▸ The task
From the line that contains "Task: Open Search" down to the final line below, please repeat each line exactly and nothing more, with no pictures.

▸ Input for this task
··········
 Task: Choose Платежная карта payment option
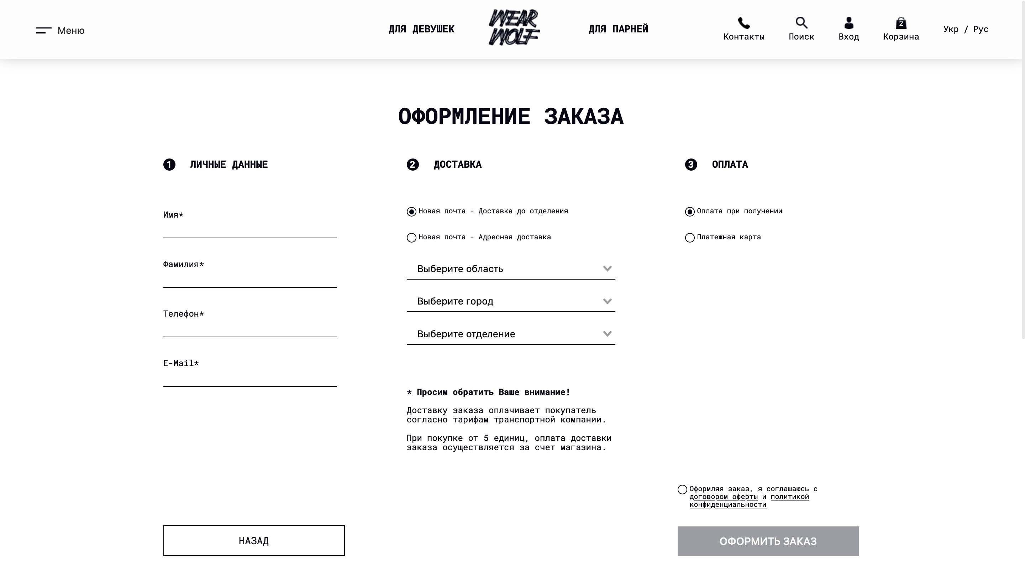pyautogui.click(x=690, y=238)
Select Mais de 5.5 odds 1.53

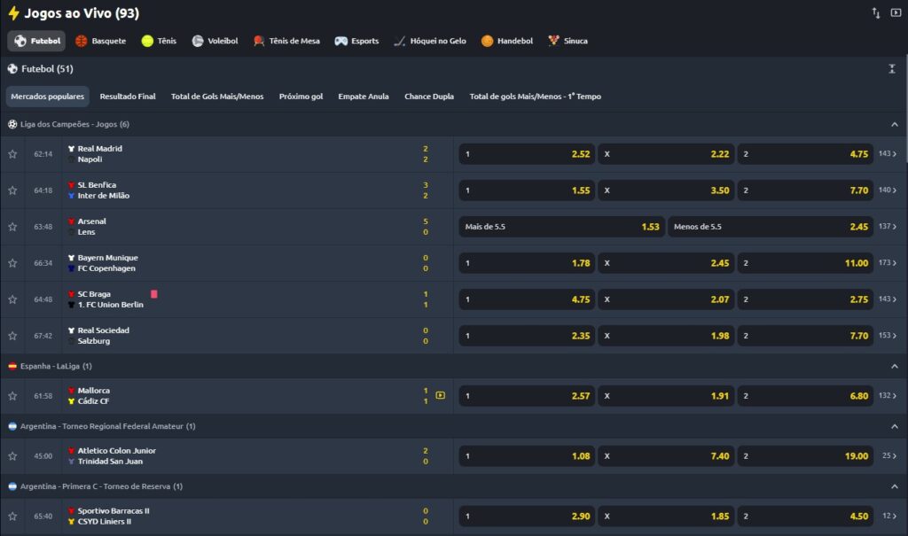[561, 227]
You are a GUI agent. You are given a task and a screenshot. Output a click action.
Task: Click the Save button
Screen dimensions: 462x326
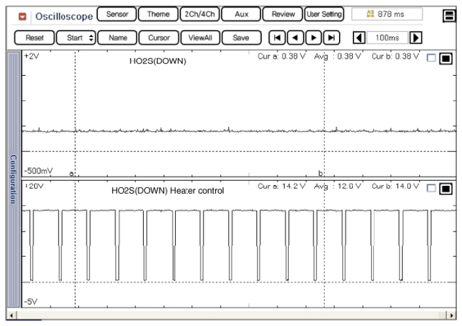pyautogui.click(x=241, y=38)
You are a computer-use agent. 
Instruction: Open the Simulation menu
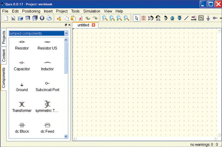tap(92, 11)
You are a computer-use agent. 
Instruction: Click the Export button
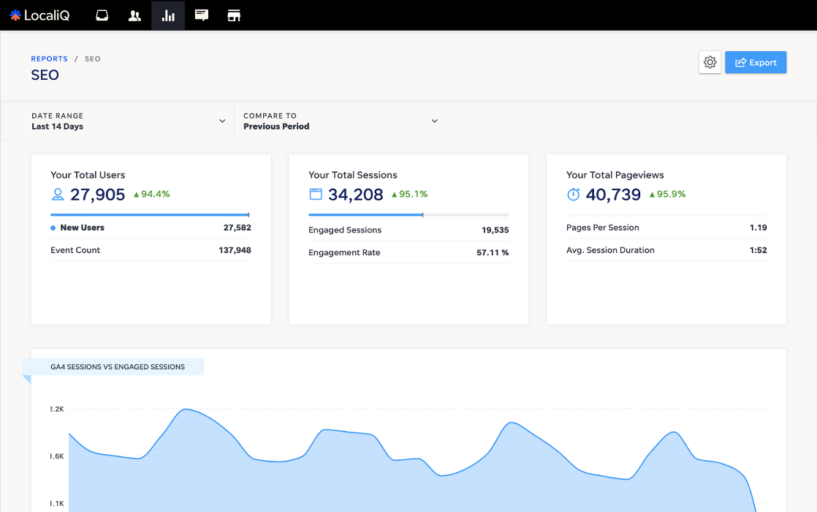coord(756,62)
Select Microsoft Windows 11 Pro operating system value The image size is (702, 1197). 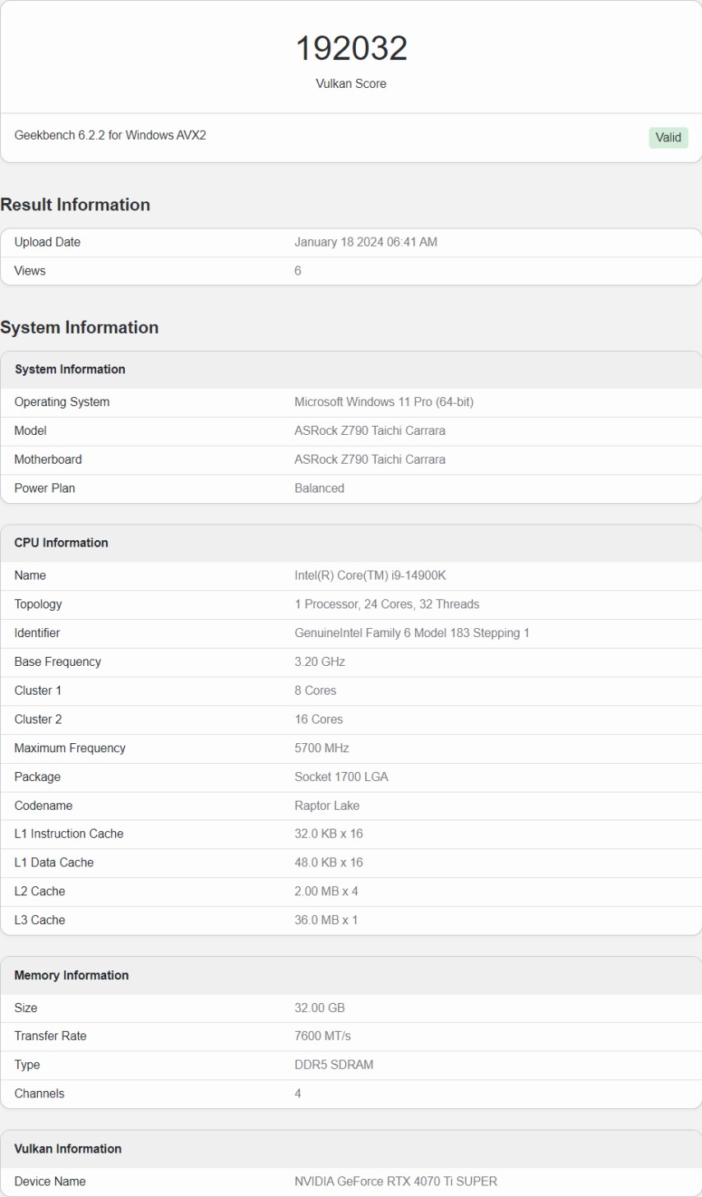[x=383, y=402]
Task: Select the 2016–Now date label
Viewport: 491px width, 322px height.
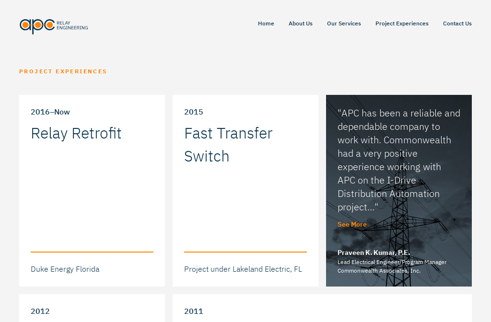Action: [x=50, y=111]
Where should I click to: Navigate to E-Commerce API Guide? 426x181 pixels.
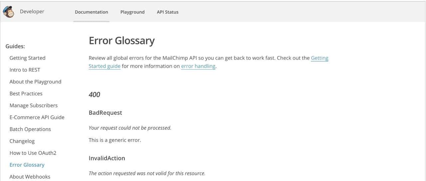pyautogui.click(x=37, y=117)
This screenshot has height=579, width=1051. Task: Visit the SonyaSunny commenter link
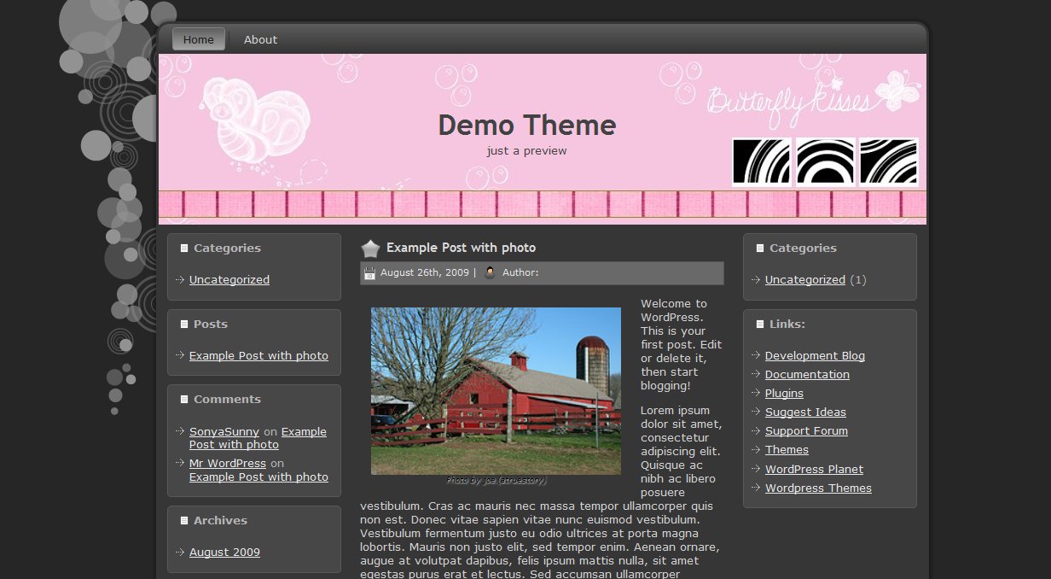224,432
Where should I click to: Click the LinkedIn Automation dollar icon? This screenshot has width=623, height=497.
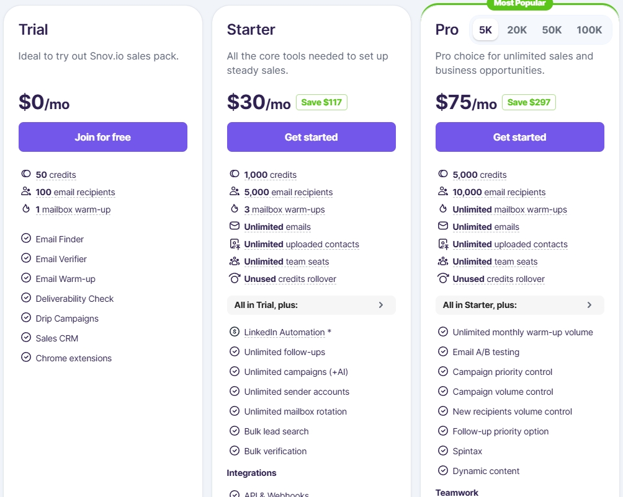point(235,332)
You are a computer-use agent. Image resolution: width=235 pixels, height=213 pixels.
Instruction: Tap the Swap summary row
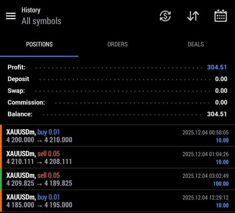(x=117, y=91)
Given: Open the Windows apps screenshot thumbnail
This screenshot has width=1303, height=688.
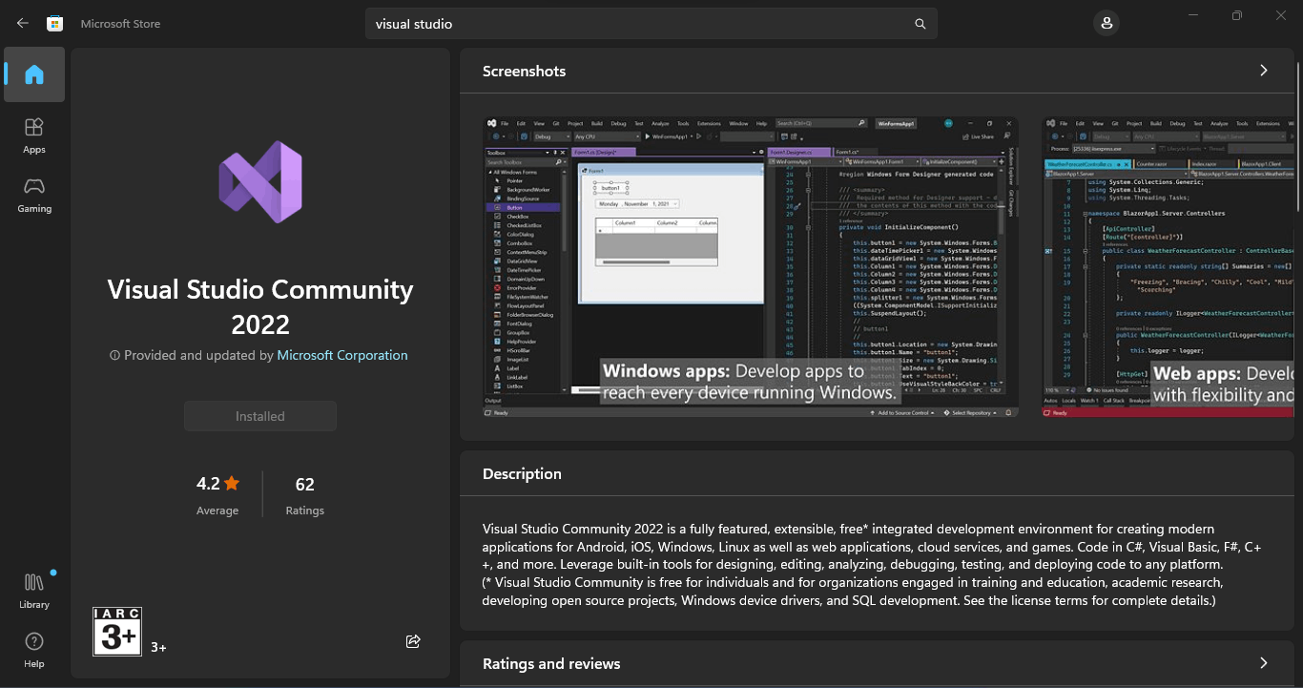Looking at the screenshot, I should tap(751, 267).
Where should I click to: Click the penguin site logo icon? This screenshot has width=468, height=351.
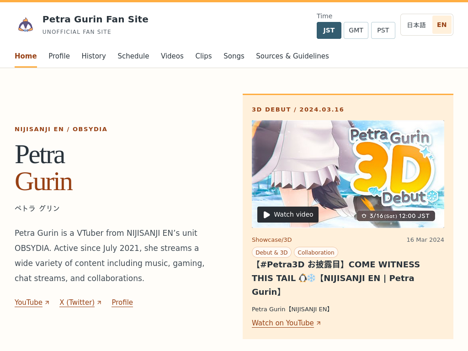pyautogui.click(x=26, y=25)
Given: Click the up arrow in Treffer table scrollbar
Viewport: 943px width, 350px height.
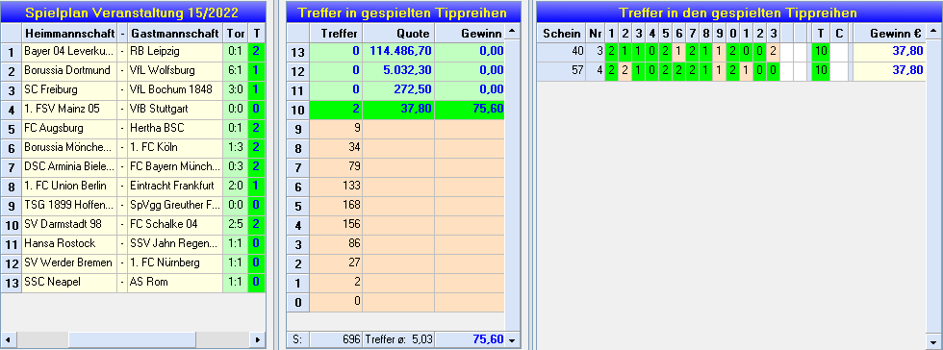Looking at the screenshot, I should coord(512,32).
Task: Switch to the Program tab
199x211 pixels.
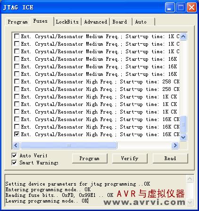Action: (17, 22)
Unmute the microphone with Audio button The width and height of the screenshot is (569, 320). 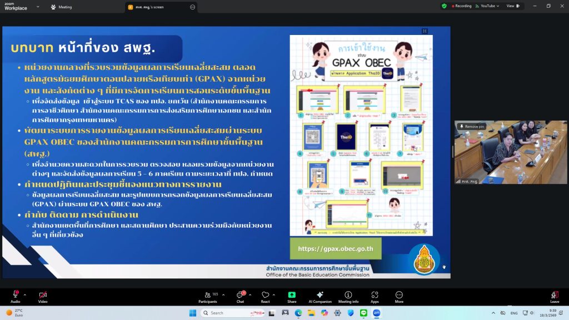pyautogui.click(x=15, y=295)
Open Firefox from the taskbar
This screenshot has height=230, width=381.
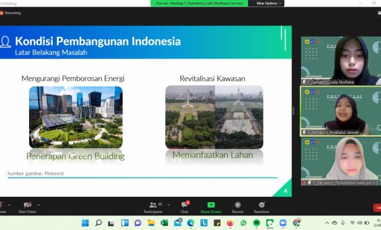tap(230, 223)
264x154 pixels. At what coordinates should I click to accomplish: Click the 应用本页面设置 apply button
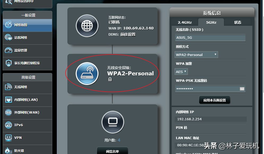[x=214, y=100]
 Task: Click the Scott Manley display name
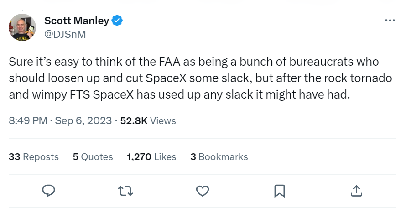[77, 21]
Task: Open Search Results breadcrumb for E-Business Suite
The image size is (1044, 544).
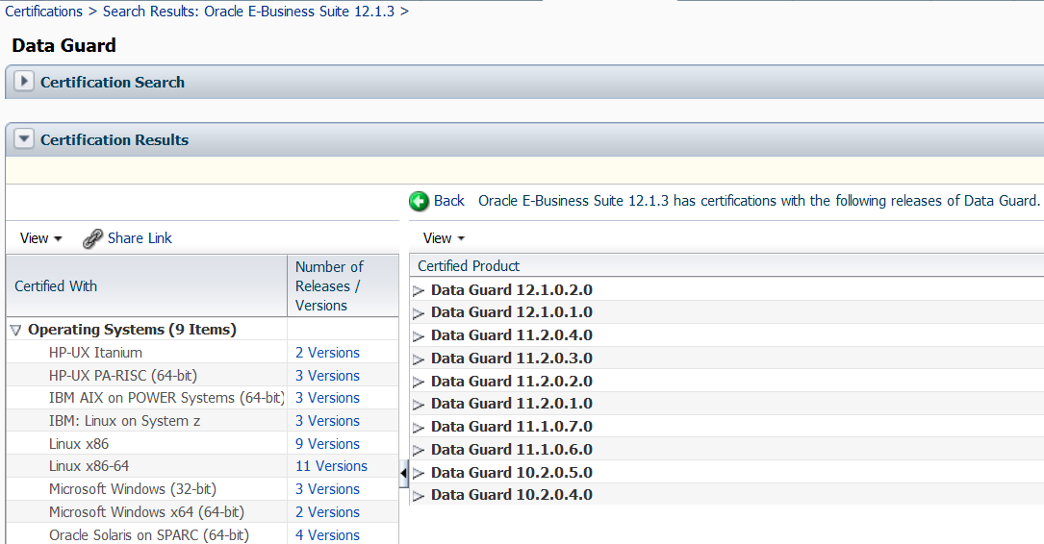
··········
▸ Written reply
Task: Open Search Results breadcrumb for E-Business Suite
The image size is (1044, 544).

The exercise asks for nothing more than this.